# Removing apps from 'apps & games' menu



## TBoyd (Apr 9, 2000)

I have a couple of apps.tv (now gone) games on my Tivo Roamio that I no longer play. Can anyone tell me how to remove them from the apps & games menu? 

Is it as simple as selecting the 'Disable Home Network Apps' option and then re-enable it later?


----------



## wmcbrine (Aug 2, 2003)

Select the item you want to remove, and press "Clear".

Note that this only works with things you've added, not the ones preloaded by TiVo. Also, if you have multiple apps from the same source, and you clear one, the others will go away at the same time. ("Add an App" really means "Add a source of Apps", since it can result in an arbitrary number of icons being added. Its name under the SDUI, "Manually add a *server*", was more accurate.)


----------



## TBoyd (Apr 9, 2000)

Thanks for the quick reply, wmcbrine. 

Unfortunately CLEAR doesn't work. I wonder if that's because I enabled these apps on a much older Tivo and there is something that got locked in over various OS updates and HW upgrades. 

I think I'll roll the dice and do 'Disable Home Network Apps' and see if they go after I re-enable it. 

Thanks anyway. 

T


----------



## wmcbrine (Aug 2, 2003)

TBoyd said:


> Unfortunately CLEAR doesn't work. I wonder if that's because I enabled these apps on a much older Tivo and there is something that got locked in over various OS updates and HW upgrades.


No, it doesn't work like that.

If "Clear" doesn't work, they're almost certainly apps that were put there by TiVo Inc.


----------



## TBoyd (Apr 9, 2000)

I suppose that is possible, but I thought I installed these three from apps.tv years ago. 

I did play around with one or two others which I did delete but I thought I installed 'SameGame', 'Skull & Bones' and 'Wordsmith' myself. Am I having a senior moment? 

T


----------



## moyekj (Jan 24, 2006)

TBoyd said:


> I did play around with one or two others which I did delete but I thought I installed 'SameGame', 'Skull & Bones' and 'Wordsmith' myself. Am I having a senior moment?


 Those are for everyone.


----------



## wmcbrine (Aug 2, 2003)

I think this might be a good time to explain exactly how this menu works. A lot of people think of the apps as being installed on the machine, or even coming along with a software update.
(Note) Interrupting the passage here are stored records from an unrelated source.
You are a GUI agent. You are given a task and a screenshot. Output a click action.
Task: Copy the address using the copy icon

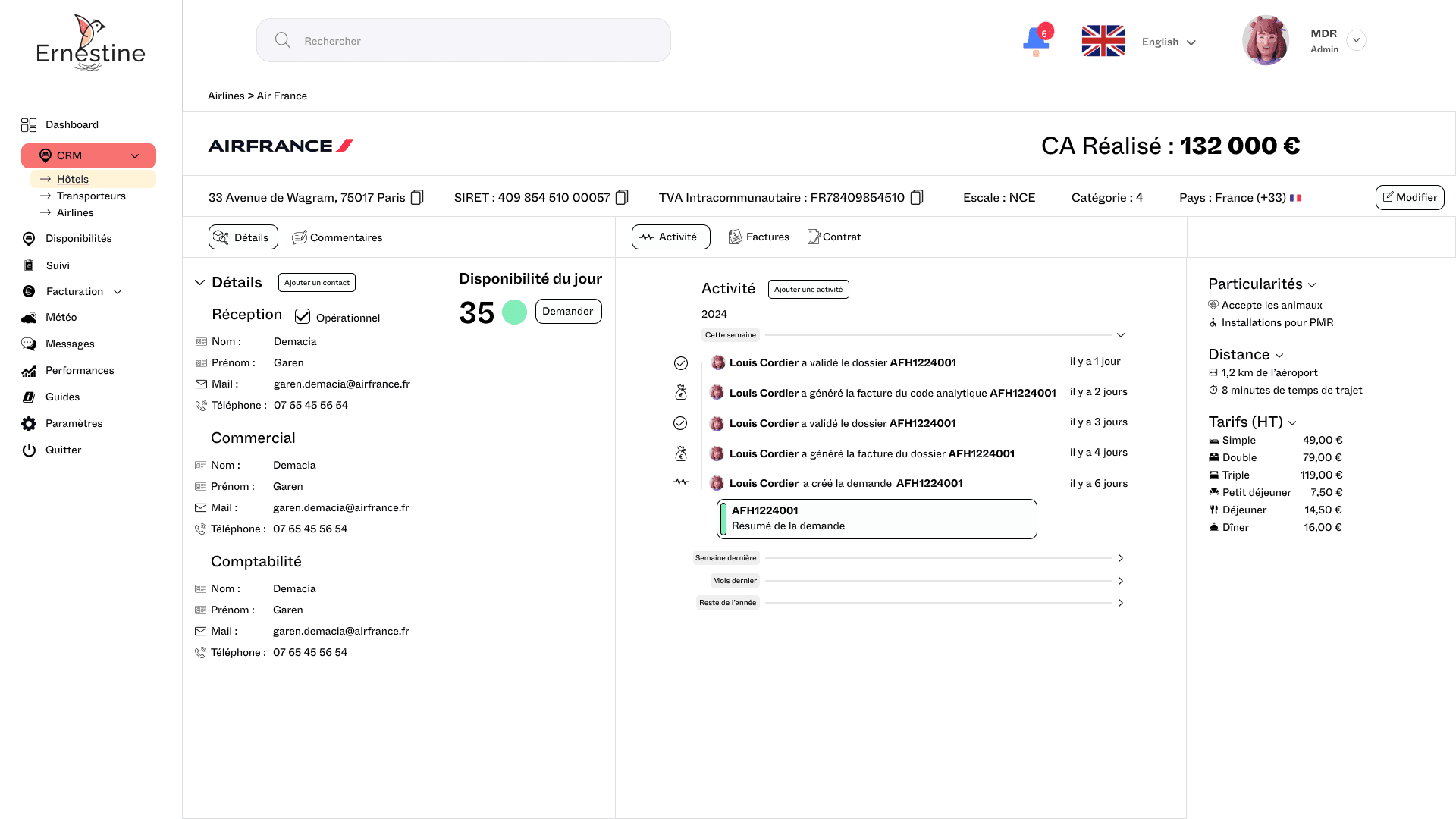click(417, 197)
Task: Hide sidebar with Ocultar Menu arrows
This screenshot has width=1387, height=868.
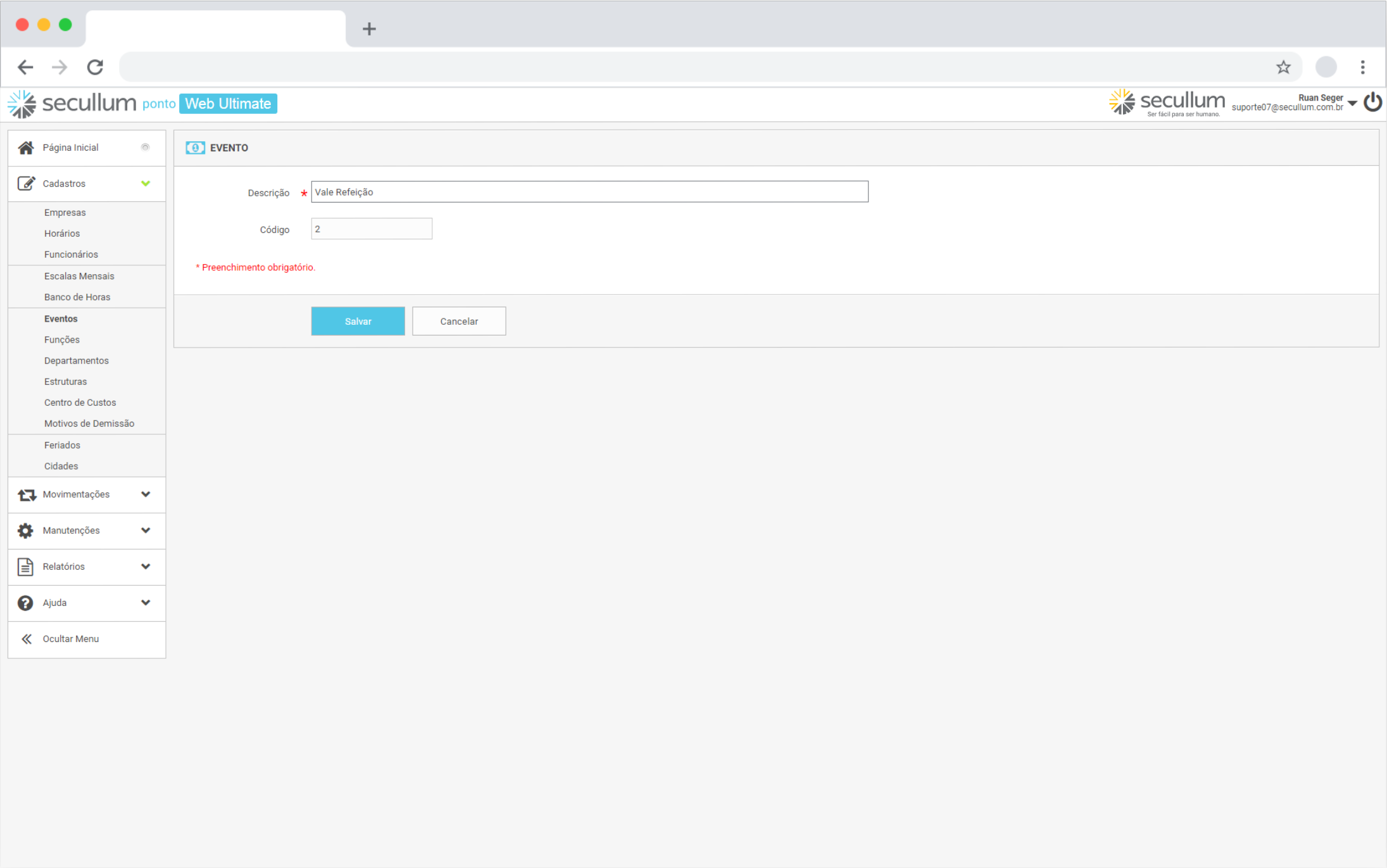Action: pyautogui.click(x=27, y=639)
This is not the case. What's really stored is just a list of IP addresses (and there's some caching, but let's not go into that). When you open the menu, the TiVo requests a list of apps from each IP, and retrieves their icons. This is still all that's on the TiVo -- a list of names, addresses, and icons. When you select an app, the TiVo again makes a connection to a remote server, and... doesn't load the app. No, what happens _now_ is that the connection is held open; the TiVo sends event messages (key presses, etc.) to the remote server, and receives commands from it (draw this text, this image, play this sound, etc.). That's what an HME app is. (HTML and Flash apps are a bit different.)


----------



## davidblackledge (Sep 9, 2008)

gee... I wonder if there are any more servers out there since apps.tv was shut down. 
Maybe a way to play games like Othello or Solitaire. 
Perhaps a service to get the weather or Facebook or even some new video streaming or music sources. 
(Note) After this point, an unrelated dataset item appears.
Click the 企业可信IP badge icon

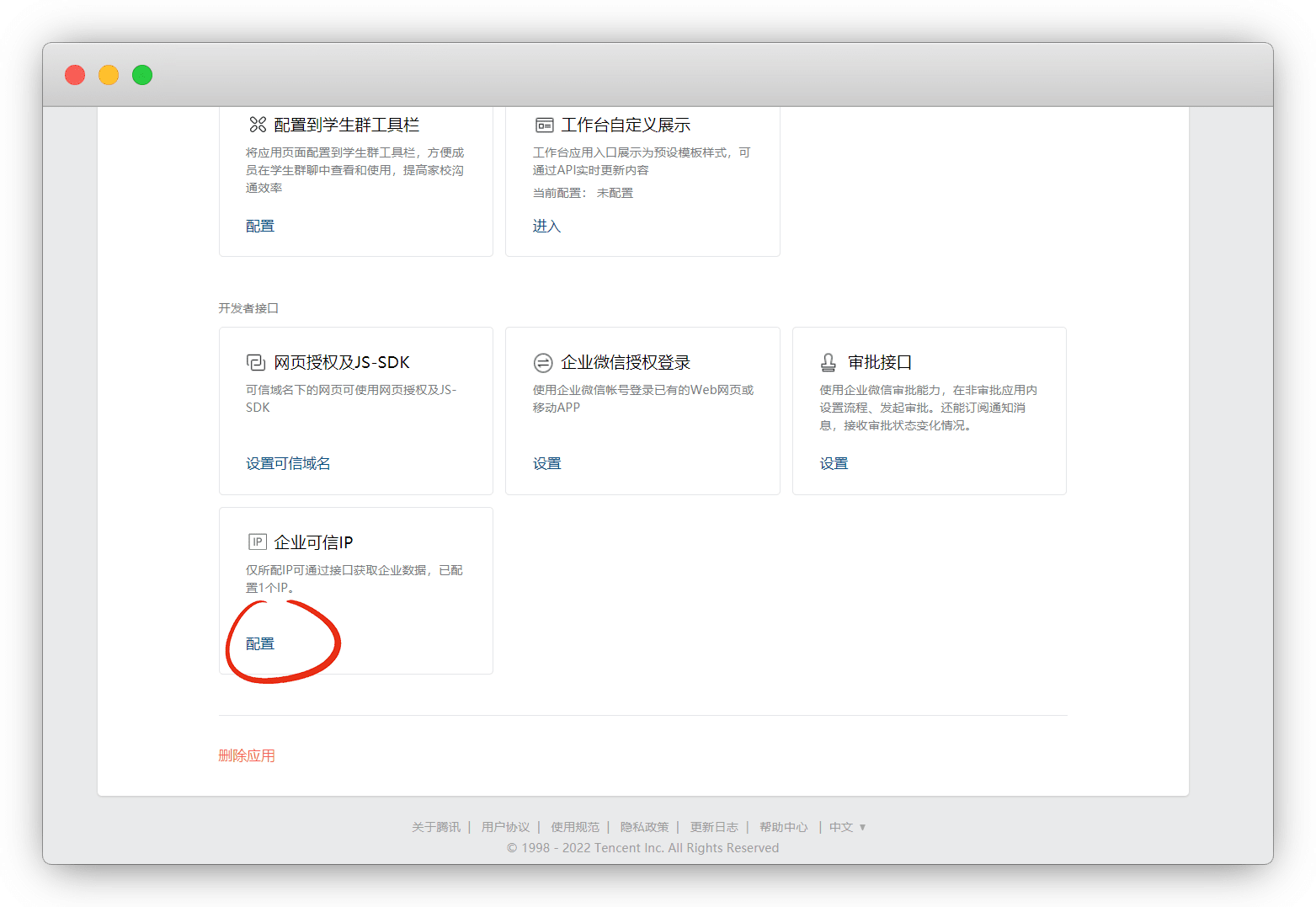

That'd be cool. I bet everybody would use them.


----------



## JoeKustra (Dec 7, 2012)

I bet it would cost money so nobody would use them.


----------



## bradleys (Oct 31, 2007)

It is too bad tivo locked down access to the opera browser, it would have been neat to see what the community would have built and deployed using that as an launchpad.


----------



## davidblackledge (Sep 9, 2008)

bradleys said:


> It is too bad tivo locked down access to the opera browser, it would have been neat to see what the community would have built and deployed using that as an launchpad.


Well, what really irks me is they're shutting down the YouTube HME App in a few days. 
I believe that will kill one of the best features (IMO) of my EnterWebz.tv server. Not just the YouTube site, but the ability to play YouTube videos from arbitrary RSS feeds and blogs and such.


----------



## JoeKustra (Dec 7, 2012)

My Older Sony TV and Blu-ray also have the YouTube termination date on their apps also. Newer devices are ok.


----------